◆ **The task**
Every entry should be repeated exactly. Omit the pictures.

◆ **Input**
+-------+
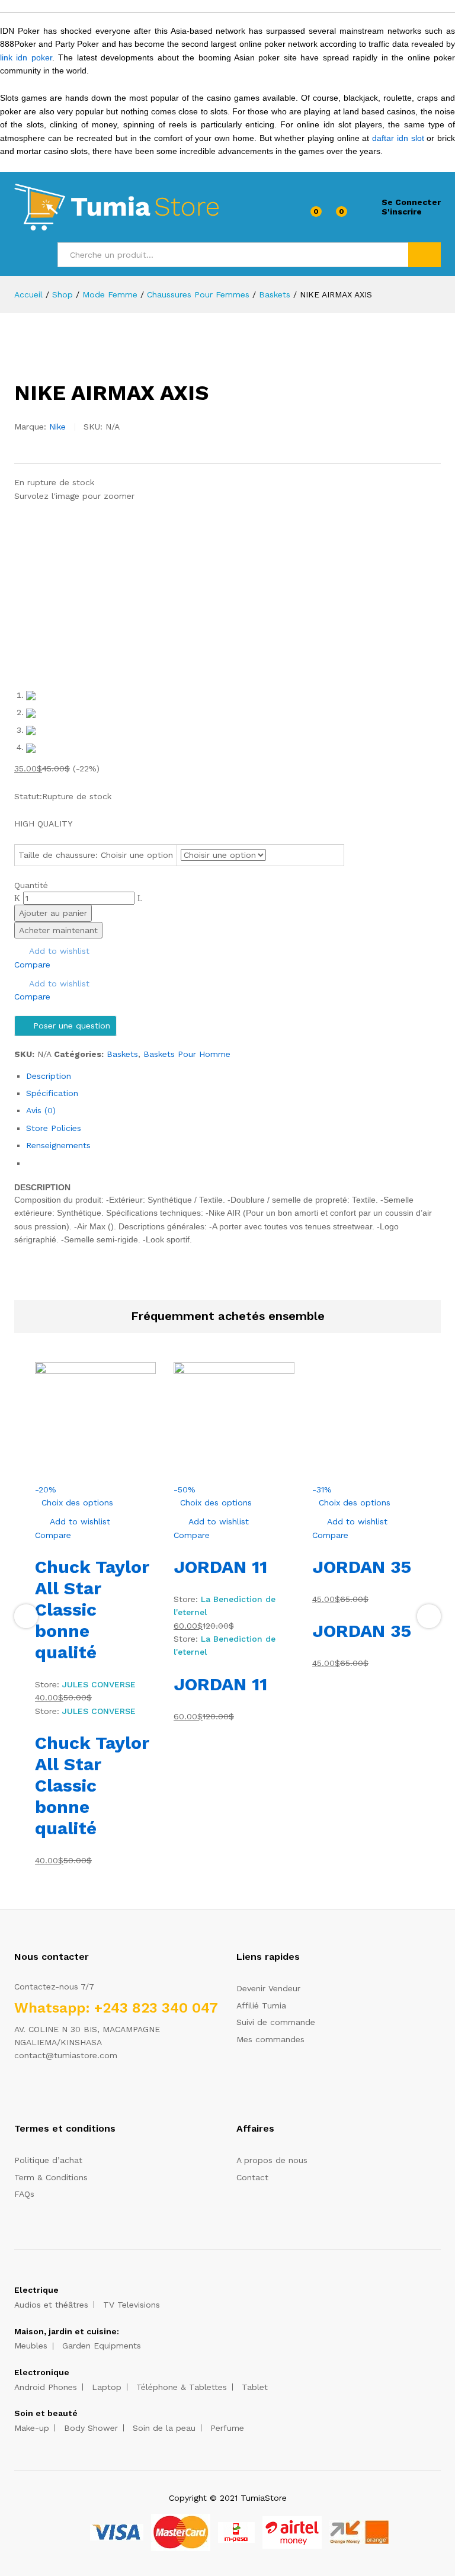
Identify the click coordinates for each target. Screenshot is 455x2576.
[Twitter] (36, 2092)
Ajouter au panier (53, 913)
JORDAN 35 (361, 1566)
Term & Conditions (51, 2177)
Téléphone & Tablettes (181, 2387)
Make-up (31, 2428)
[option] (95, 1614)
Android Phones (45, 2387)
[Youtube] (72, 2092)
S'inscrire (402, 211)
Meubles (30, 2345)
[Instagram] (91, 2092)
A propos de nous (271, 2160)
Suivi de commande (275, 2022)
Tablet (255, 2387)
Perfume (227, 2428)
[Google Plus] (54, 2092)
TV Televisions (131, 2304)
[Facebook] (17, 2092)
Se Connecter (411, 202)
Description (48, 1076)
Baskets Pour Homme (186, 1054)
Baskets (122, 1054)
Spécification (52, 1093)
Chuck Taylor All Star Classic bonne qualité (92, 1609)
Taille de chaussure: (95, 855)
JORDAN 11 (220, 1566)
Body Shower (91, 2428)
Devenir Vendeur (268, 1988)
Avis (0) (41, 1110)
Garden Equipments (101, 2345)
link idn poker (26, 57)
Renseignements (58, 1145)
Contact (252, 2177)
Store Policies (53, 1128)
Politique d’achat (48, 2160)
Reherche (424, 254)
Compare (32, 964)
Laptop (106, 2387)
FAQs (24, 2194)
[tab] (233, 1075)
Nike (57, 426)
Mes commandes (270, 2039)
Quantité (31, 885)
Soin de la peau (164, 2428)
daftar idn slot (398, 138)
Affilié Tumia (261, 2005)
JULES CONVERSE (99, 1684)
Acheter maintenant (58, 930)
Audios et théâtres (51, 2304)
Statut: (28, 796)
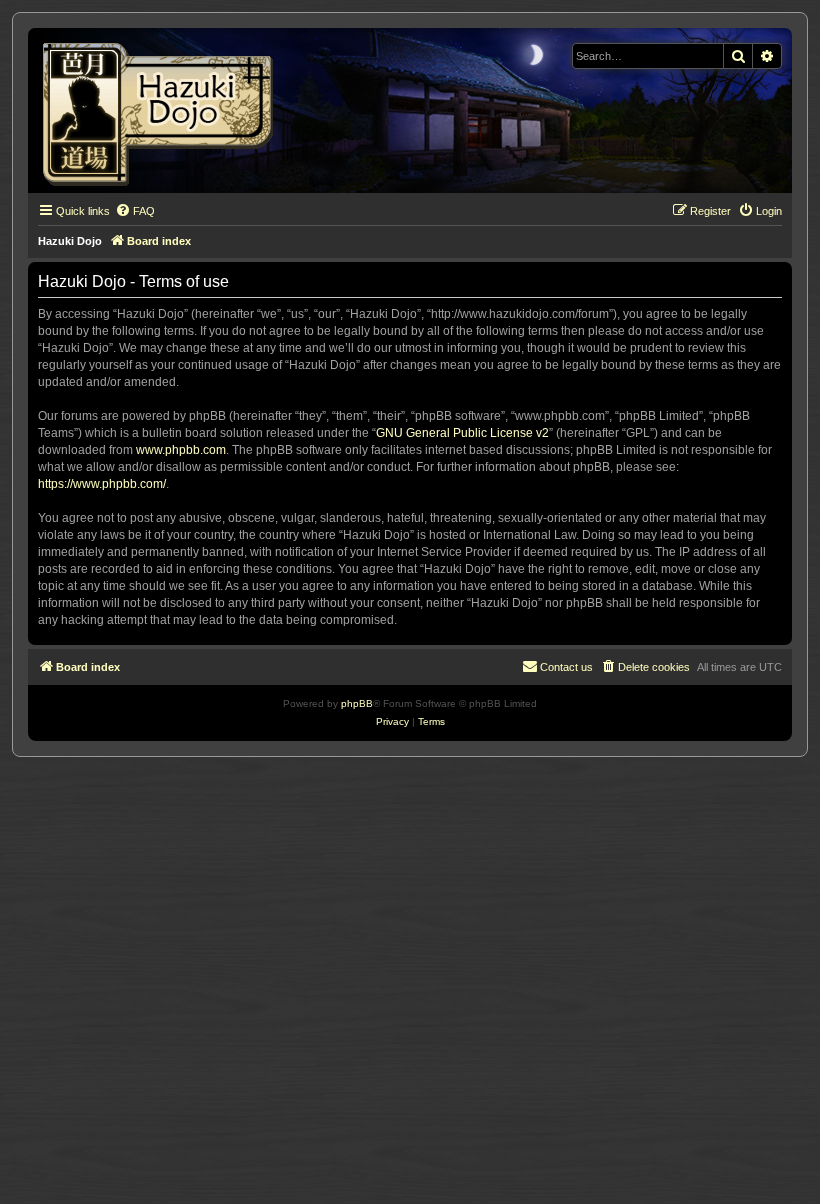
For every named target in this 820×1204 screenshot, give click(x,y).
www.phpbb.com (181, 450)
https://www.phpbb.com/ (102, 484)
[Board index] (164, 110)
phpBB (357, 703)
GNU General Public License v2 (462, 433)
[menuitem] (135, 211)
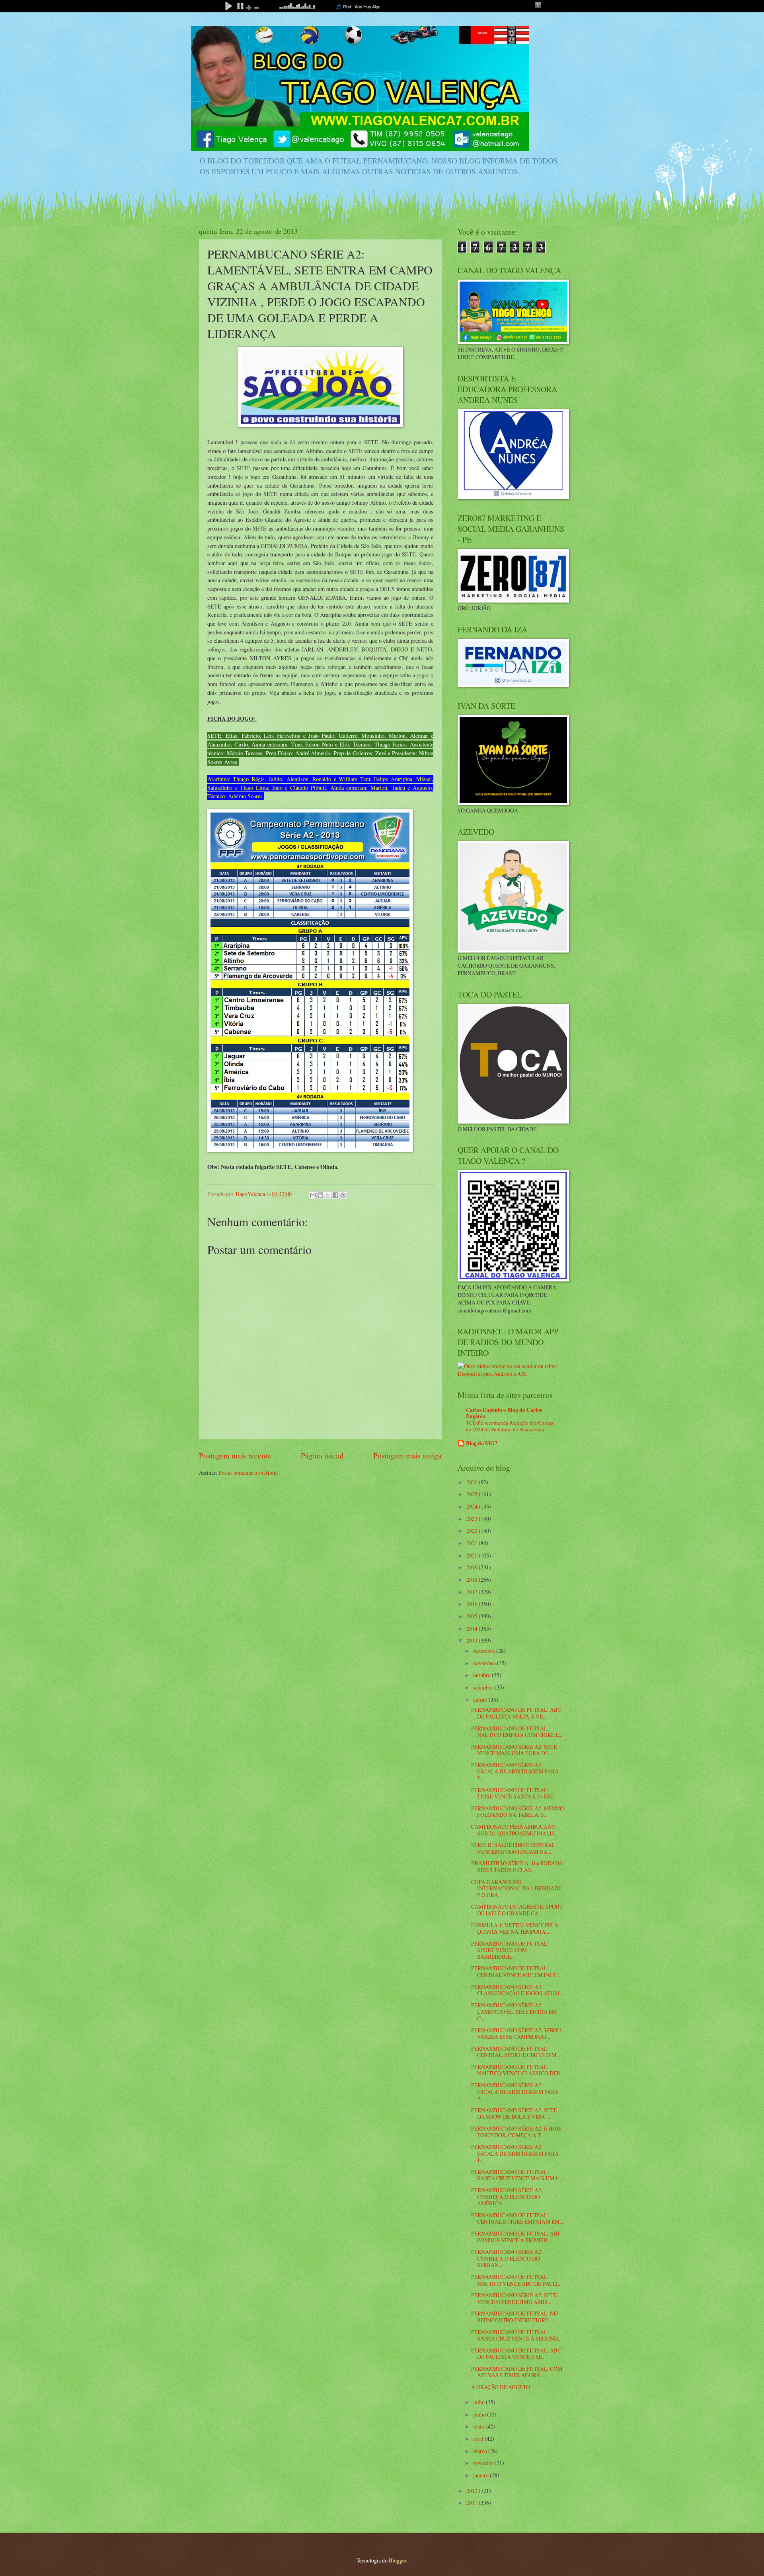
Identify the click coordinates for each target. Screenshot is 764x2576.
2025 (472, 1494)
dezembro (484, 1650)
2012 (472, 2490)
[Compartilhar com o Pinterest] (343, 1195)
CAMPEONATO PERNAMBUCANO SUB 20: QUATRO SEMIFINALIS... (514, 1830)
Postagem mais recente (235, 1455)
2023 (472, 1518)
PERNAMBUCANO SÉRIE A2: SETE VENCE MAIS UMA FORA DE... (514, 1750)
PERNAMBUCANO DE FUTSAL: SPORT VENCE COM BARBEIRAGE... (510, 1950)
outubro (482, 1675)
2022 (472, 1530)
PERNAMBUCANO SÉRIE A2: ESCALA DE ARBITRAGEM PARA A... (515, 2091)
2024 (472, 1506)
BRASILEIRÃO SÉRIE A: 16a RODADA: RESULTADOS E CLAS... (517, 1866)
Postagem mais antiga (407, 1455)
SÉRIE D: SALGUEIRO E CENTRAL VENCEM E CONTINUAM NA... (513, 1848)
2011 (472, 2502)
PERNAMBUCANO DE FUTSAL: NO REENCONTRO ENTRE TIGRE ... (514, 2317)
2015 (472, 1616)
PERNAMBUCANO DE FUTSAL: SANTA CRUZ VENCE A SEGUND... (516, 2335)
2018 (472, 1579)
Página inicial (322, 1455)
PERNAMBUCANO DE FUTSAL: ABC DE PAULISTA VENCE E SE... (516, 2354)
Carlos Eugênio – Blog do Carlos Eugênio (504, 1413)
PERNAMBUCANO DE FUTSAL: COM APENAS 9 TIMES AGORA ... (516, 2372)
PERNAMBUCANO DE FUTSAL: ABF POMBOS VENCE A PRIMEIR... (516, 2237)
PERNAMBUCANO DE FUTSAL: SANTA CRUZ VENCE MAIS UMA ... (517, 2175)
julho (479, 2402)
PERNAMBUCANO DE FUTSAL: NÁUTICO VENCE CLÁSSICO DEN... (517, 2070)
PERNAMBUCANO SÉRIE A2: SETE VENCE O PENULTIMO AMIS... (514, 2298)
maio (479, 2426)
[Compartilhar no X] (328, 1195)
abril (479, 2438)
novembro (485, 1663)
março (480, 2451)
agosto (481, 1699)
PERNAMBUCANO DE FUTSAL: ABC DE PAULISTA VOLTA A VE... (516, 1713)
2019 (472, 1567)
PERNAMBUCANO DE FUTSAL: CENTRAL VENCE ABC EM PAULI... (517, 1971)
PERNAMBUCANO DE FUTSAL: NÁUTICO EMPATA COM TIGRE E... (516, 1731)
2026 (472, 1482)
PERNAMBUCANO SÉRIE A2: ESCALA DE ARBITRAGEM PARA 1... (515, 2153)
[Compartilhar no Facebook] (335, 1195)
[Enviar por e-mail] (313, 1195)
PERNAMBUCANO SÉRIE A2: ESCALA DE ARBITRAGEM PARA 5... (515, 1771)
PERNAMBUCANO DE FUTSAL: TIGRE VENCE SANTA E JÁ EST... (514, 1793)
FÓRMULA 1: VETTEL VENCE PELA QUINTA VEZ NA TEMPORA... (514, 1928)
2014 (472, 1628)
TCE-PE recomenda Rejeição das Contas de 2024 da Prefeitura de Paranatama (509, 1426)
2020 (472, 1555)
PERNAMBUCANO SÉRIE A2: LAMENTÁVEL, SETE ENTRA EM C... (514, 2011)
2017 (472, 1592)
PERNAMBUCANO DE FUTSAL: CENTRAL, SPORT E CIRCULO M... (515, 2052)
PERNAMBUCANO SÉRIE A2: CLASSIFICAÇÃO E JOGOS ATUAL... (518, 1990)
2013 (472, 1640)
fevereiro (484, 2463)
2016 (472, 1604)
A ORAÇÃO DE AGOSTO (500, 2387)
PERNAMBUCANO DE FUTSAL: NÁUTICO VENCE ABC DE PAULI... (516, 2280)
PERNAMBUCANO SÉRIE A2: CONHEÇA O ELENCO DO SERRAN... (507, 2258)
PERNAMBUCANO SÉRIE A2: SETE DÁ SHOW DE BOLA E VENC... (514, 2113)
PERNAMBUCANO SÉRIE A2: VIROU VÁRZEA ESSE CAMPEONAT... (516, 2033)
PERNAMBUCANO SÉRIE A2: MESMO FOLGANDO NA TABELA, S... (517, 1811)
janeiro (481, 2475)
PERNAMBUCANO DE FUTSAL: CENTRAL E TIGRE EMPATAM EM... (517, 2218)
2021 (472, 1543)
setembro (484, 1687)
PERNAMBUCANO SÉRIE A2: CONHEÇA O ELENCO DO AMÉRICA (507, 2196)
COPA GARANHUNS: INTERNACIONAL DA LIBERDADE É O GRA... (516, 1888)
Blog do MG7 (481, 1443)
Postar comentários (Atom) (248, 1472)
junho (480, 2414)
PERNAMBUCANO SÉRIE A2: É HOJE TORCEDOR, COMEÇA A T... (516, 2132)
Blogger (397, 2560)
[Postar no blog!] (320, 1195)
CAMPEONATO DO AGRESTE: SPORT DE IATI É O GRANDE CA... (517, 1910)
+-------+
◆ **Output below**
Identify the click coordinates for each target. Screenshot is 455x2576.
[Twitter] (36, 2092)
Ajouter au panier (53, 913)
JORDAN 35 (361, 1566)
Term & Conditions (51, 2177)
Téléphone & Tablettes (181, 2387)
Make-up (31, 2428)
[option] (95, 1614)
Android Phones (45, 2387)
[Youtube] (72, 2092)
S'inscrire (402, 211)
Meubles (30, 2345)
[Instagram] (91, 2092)
A propos de nous (271, 2160)
Suivi de commande (275, 2022)
Tablet (255, 2387)
Perfume (227, 2428)
[Google Plus] (54, 2092)
TV Televisions (131, 2304)
[Facebook] (17, 2092)
Se Connecter (411, 202)
Description (48, 1076)
Baskets Pour Homme (186, 1054)
Baskets (122, 1054)
Spécification (52, 1093)
Chuck Taylor All Star Classic bonne qualité (92, 1609)
Taille de chaussure: (95, 855)
JORDAN 11 (220, 1566)
Body Shower (91, 2428)
Devenir Vendeur (268, 1988)
Avis (0) (41, 1110)
Garden Equipments (101, 2345)
link idn poker (26, 57)
Renseignements (58, 1145)
Contact (252, 2177)
Store Policies (53, 1128)
Politique d’achat (48, 2160)
Reherche (424, 254)
Compare (32, 964)
Laptop (106, 2387)
FAQs (24, 2194)
[tab] (233, 1075)
Nike (57, 426)
Mes commandes (270, 2039)
Quantité (31, 885)
Soin de la peau (164, 2428)
daftar idn slot (398, 138)
Affilié Tumia (261, 2005)
JULES CONVERSE (99, 1684)
Acheter maintenant (58, 930)
Audios et théâtres (51, 2304)
Statut: (28, 796)
For every named target in this 820×1204 screenshot, give click(x,y).
www.phpbb.com (181, 450)
https://www.phpbb.com/ (102, 484)
[Board index] (164, 110)
phpBB (357, 703)
GNU General Public License v2 (462, 433)
[menuitem] (135, 211)
Identify the click coordinates for each target. Screenshot is 764x2576.
2025 (472, 1494)
dezembro (484, 1650)
2012 (472, 2490)
[Compartilhar com o Pinterest] (343, 1195)
CAMPEONATO PERNAMBUCANO SUB 20: QUATRO SEMIFINALIS... (514, 1830)
Postagem mais recente (235, 1455)
2023 (472, 1518)
PERNAMBUCANO SÉRIE A2: SETE VENCE MAIS UMA FORA DE... (514, 1750)
PERNAMBUCANO DE FUTSAL: SPORT VENCE COM BARBEIRAGE... (510, 1950)
outubro (482, 1675)
2022 (472, 1530)
PERNAMBUCANO SÉRIE A2: ESCALA DE ARBITRAGEM PARA A... (515, 2091)
2024 (472, 1506)
BRASILEIRÃO SÉRIE A: 16a RODADA: RESULTADOS E CLAS... (517, 1866)
Postagem mais antiga (407, 1455)
SÉRIE D: SALGUEIRO E CENTRAL VENCEM E CONTINUAM NA... (513, 1848)
2011 (472, 2502)
PERNAMBUCANO DE FUTSAL: NO REENCONTRO ENTRE TIGRE ... (514, 2317)
2015 (472, 1616)
PERNAMBUCANO DE FUTSAL: SANTA CRUZ VENCE A SEGUND... (516, 2335)
2018 (472, 1579)
Página inicial (322, 1455)
PERNAMBUCANO DE FUTSAL: ABC DE PAULISTA VENCE E SE... (516, 2354)
Carlos Eugênio – Blog do Carlos Eugênio (504, 1413)
PERNAMBUCANO DE FUTSAL: COM APENAS 9 TIMES AGORA ... (516, 2372)
PERNAMBUCANO DE FUTSAL: ABF POMBOS VENCE A PRIMEIR... (516, 2237)
PERNAMBUCANO DE FUTSAL: SANTA CRUZ VENCE MAIS UMA ... (517, 2175)
julho (479, 2402)
PERNAMBUCANO DE FUTSAL: NÁUTICO VENCE CLÁSSICO DEN... (517, 2070)
PERNAMBUCANO SÉRIE A2: SETE VENCE O PENULTIMO AMIS... (514, 2298)
maio (479, 2426)
[Compartilhar no X] (328, 1195)
abril (479, 2438)
novembro (485, 1663)
março (480, 2451)
agosto (481, 1699)
PERNAMBUCANO DE FUTSAL: ABC DE PAULISTA VOLTA A VE... (516, 1713)
2019 (472, 1567)
PERNAMBUCANO DE FUTSAL: CENTRAL VENCE ABC EM PAULI... (517, 1971)
PERNAMBUCANO DE FUTSAL: NÁUTICO EMPATA COM TIGRE E... (516, 1731)
2026 (472, 1482)
PERNAMBUCANO SÉRIE A2: ESCALA DE ARBITRAGEM PARA 1... (515, 2153)
[Compartilhar no Facebook] (335, 1195)
[Enviar por e-mail] (313, 1195)
PERNAMBUCANO SÉRIE A2: ESCALA DE ARBITRAGEM PARA 5... (515, 1771)
PERNAMBUCANO DE FUTSAL: TIGRE VENCE SANTA E JÁ EST... (514, 1793)
FÓRMULA 1: VETTEL VENCE PELA QUINTA VEZ NA TEMPORA... (514, 1928)
2014 (472, 1628)
TCE-PE recomenda Rejeição das Contas de 2024 da Prefeitura de Paranatama (509, 1426)
2020 (472, 1555)
PERNAMBUCANO SÉRIE A2: LAMENTÁVEL, SETE ENTRA EM C... (514, 2011)
2017 (472, 1592)
PERNAMBUCANO DE FUTSAL: CENTRAL, SPORT E CIRCULO M... (515, 2052)
PERNAMBUCANO SÉRIE A2: CLASSIFICAÇÃO E JOGOS ATUAL... (518, 1990)
2013 (472, 1640)
fevereiro (484, 2463)
2016 (472, 1604)
A ORAÇÃO DE AGOSTO (500, 2387)
PERNAMBUCANO DE FUTSAL: NÁUTICO VENCE ABC DE PAULI... (516, 2280)
PERNAMBUCANO SÉRIE A2: CONHEÇA O ELENCO DO SERRAN... (507, 2258)
PERNAMBUCANO SÉRIE A2: SETE DÁ SHOW DE BOLA E VENC... (514, 2113)
PERNAMBUCANO SÉRIE A2: VIROU VÁRZEA ESSE CAMPEONAT... (516, 2033)
PERNAMBUCANO SÉRIE A2: MESMO FOLGANDO NA TABELA, S... (517, 1811)
janeiro (481, 2475)
PERNAMBUCANO DE FUTSAL: CENTRAL E TIGRE EMPATAM EM... (517, 2218)
2021 (472, 1543)
setembro (484, 1687)
PERNAMBUCANO SÉRIE A2: CONHEÇA O ELENCO DO AMÉRICA (507, 2196)
COPA GARANHUNS: INTERNACIONAL DA LIBERDADE É O GRA... (516, 1888)
Blog do MG7 (481, 1443)
Postar comentários (Atom) (248, 1472)
junho (480, 2414)
PERNAMBUCANO SÉRIE A2: É HOJE TORCEDOR, COMEÇA A T... (516, 2132)
Blogger (397, 2560)
[Postar no blog!] (320, 1195)
CAMPEONATO DO AGRESTE: SPORT DE IATI É O GRANDE CA... (517, 1910)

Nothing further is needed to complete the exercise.